Jocko Conlan was the first umpire from the modern era to be selected to the Hall of Fame. Known for his trademark polka-dot bow tie, he had a quick wit and a sharp tongue, and was one of the most respected umpires of all time.

John Bertrand Conlan (1899-1989) was born in Chicago. The son of a policeman, he played baseball on the sandlots in the shadow of Comiskey Park. He was the envy of other South Side boys when he served as a Sox batboy. He was a good outfielder and played in the minors from 1920 to ’33, reaching Triple-A but never getting a call to the bigs.

He retired before the 1934 season. In 1934, however, the White Sox had lost several outfielders to injury and signed Jocko to fill in. He did well enough to be invited back in ’35 as a reserve.

Umpire “Red” Ormsby suffered heat prostration during a doubleheader in St. Louis in 1935, and Jocko, sitting out the game with a sprained thumb, volunteered for duty on the bases. There were only two umpires a game then, and Browns manager Rogers Hornsby surprisingly agreed to let Conlan work the second game. He worked the game in his White Sox uniform, and he even called teammate Luke Appling out trying for a triple. Jocko did such a good job he decided to make it his only job.

After four years in the minors as an ump, Conlan returned to the bigs in 1941. He established his authority quickly, ejecting 26 men in that first season. Conlan had a favorite target for ejection: Leo Durocher. In 1961, Durocher kicked dirt on Conlan after an ejection, and the two got into a kicking match. Jocko was wearing shin guards and steel-toed shoes, however. Durocher said, “Every time Jocko kicked me, he raised a lump on my shins; every time I kicked him I bruised my toes.”
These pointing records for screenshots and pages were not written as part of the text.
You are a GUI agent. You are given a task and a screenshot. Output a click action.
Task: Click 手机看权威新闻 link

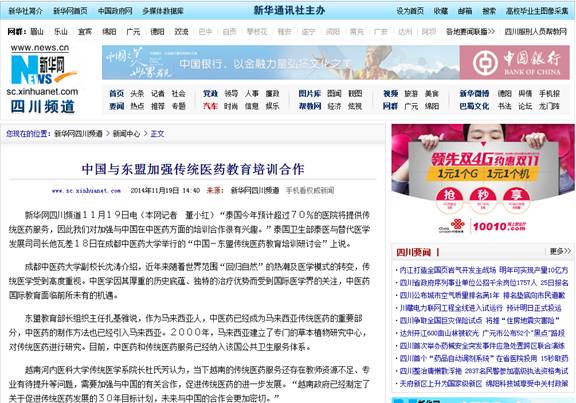pyautogui.click(x=310, y=190)
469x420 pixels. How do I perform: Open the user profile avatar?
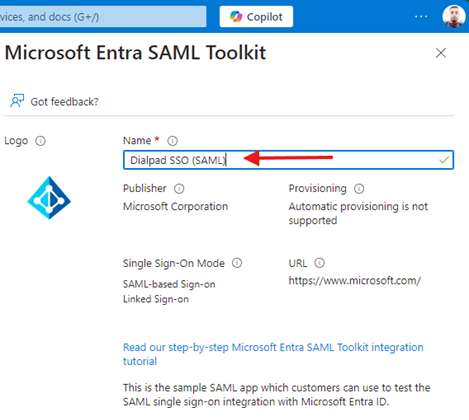[x=454, y=16]
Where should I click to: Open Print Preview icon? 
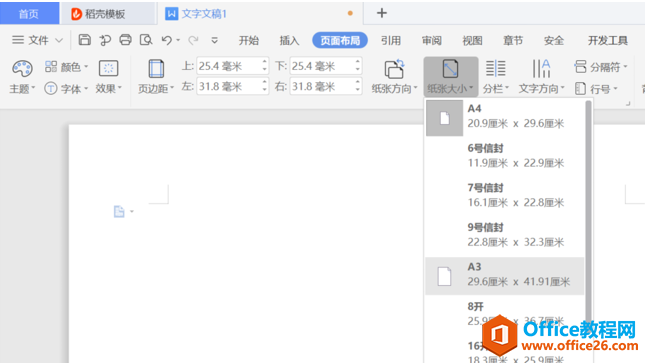146,40
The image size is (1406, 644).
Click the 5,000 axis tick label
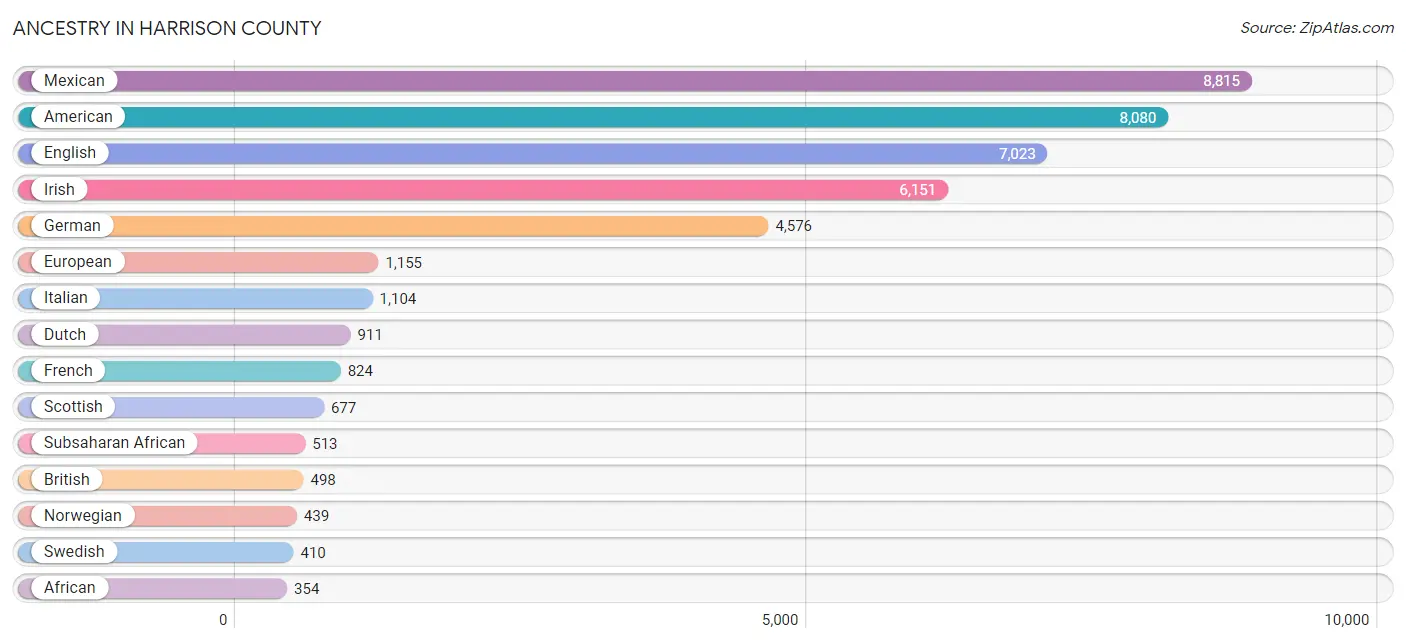780,620
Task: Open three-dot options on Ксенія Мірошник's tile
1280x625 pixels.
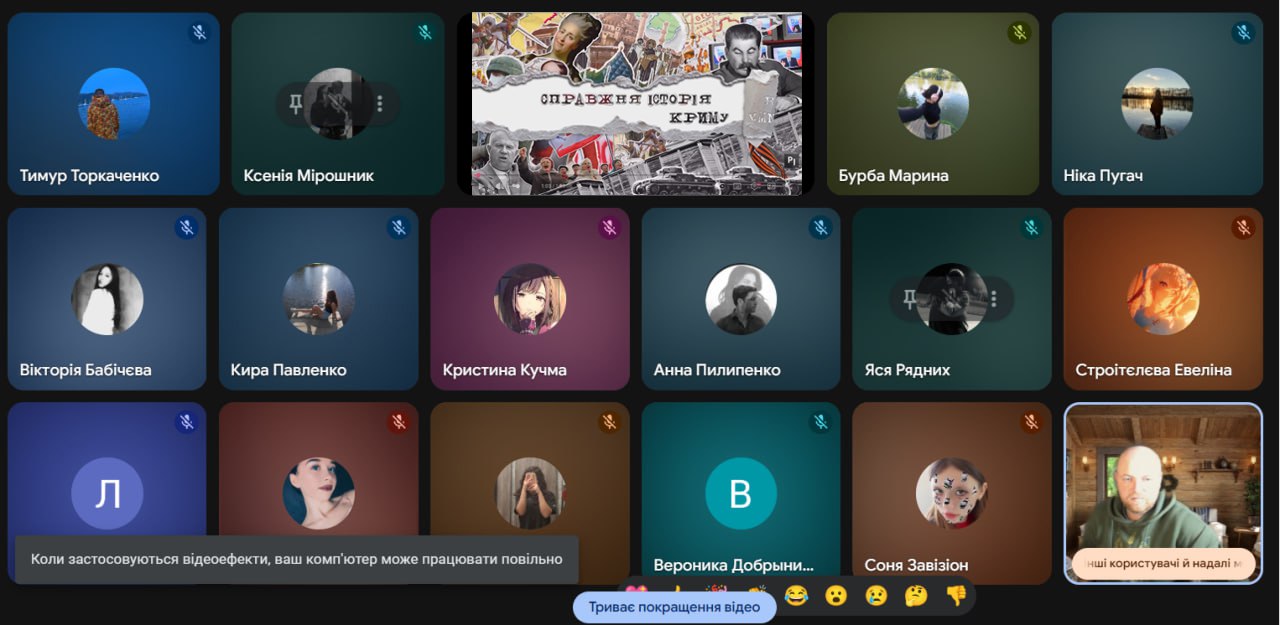Action: click(380, 103)
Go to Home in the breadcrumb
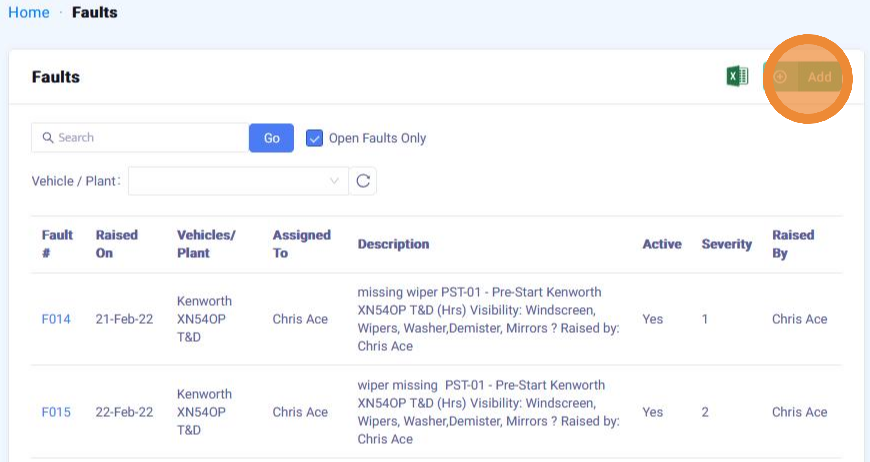Viewport: 870px width, 462px height. 28,13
Jocko was struck in the larynx by a foul tip, and although the other National League umpires used inside chest protectors, afterwards he was allowed to wear the outside chest protector to protect his throat. He officiated for 27 seasons, arbitrating six All-Star games, six World Series, and four playoffs before retiring in 1967. Jocko was inducted into the Hall of Fame in 1974.